Eric Cantona
Giurato
numero 2
Rifacimento non dichiarato de La parola ai giurati di Sidney Lumet (1957), Giurato numero 2 (in originale Juror#2) di Clint Eastwood (classe
1930) è sceneggiato da Jonathan Abrams. Se già nel
film di Lumet i giurati hanno un numero, scegliendo il giurato numero 2, e non
uno degli altri 11, per il titolo del suo film, Eastwood suscita il paragone
con l’infelice locuzione “genitore n. 1 e genitore n 2”.
A innestare il film è una lite in un bar. Una
viriloide giocatrice di biliardo molla la stecca per filmare il battibecco di
una giovane coppia. Conta di registrare l’eventuale violenza del giovanotto,
invece la lite finisce lì. Zelante, la giocatrice di biliardo conserva il
video. Lo consegnerà, solerte, all’inquisitrice (Toni Collette) della contea di
Savannah (Georgia), ansiosa di far bella figura, perché è sotto elezioni. Poco
dopo la lite, infatti, la ragazza (Francesca Eastwood) è finita giù da un
ponte. Quasi nessuno dei giurati trova indiziario il processo per omicidio:
solo il giurato numero 2 (Nichola Hoult)
ha vari dubbi. E una certezza…
La prima mezz’ora del film delinea gente comune in
situazione insolita, tra piccole pigrizie e prevenzioni scambiate per
convinzioni. La Georgia divideva legalmente fino agli anni ’50 il mondo in
bianchi (quasi buoni) e neri (ancor meno buoni dei bianchi); ora divide il
mondo tra falliti, specie se dipendenti da alcol e droghe, e donne, ipso facto,
potenziali vittime. In tribunale l’onere della prova è, formalmente, di chi
accusa. Ma è più facile che, sostanzialmente, accada il contrario.
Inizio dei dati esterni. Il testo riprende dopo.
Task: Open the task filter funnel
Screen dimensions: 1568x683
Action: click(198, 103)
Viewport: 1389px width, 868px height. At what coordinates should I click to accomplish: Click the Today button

Riappare così lo schematismo della discriminazione
razziale del ‘900. O di quella più sottotraccia verso gli omosessuali. Grande
giurista italiano, Salvatore Satta (1902-1975) scrive
nel Mistero del processo (Adelphi)
che “il processo è un posto dove non si dovrebbe essere”. Persona di cultura,
che recitava a Roma tra 1964 e 1968, quando Satta vi
insegnava, Eastwood potrebbe averne letto quel testo, se presenta così il suo
film. “La giustizia è cieca; la colpevolezza ci vede”.
Pubblica accusatrice, Toni Collette è la vera
protagonista del film, ma è il poliziotto in pensione di J.K. Simmons a giganteggiare con le sue poche battute. Badate
anche al difensore (Chris Messina) e alla giudice (Amy
Aquino), cui preme punire soprattutto un reato: l’oltraggio alla corte.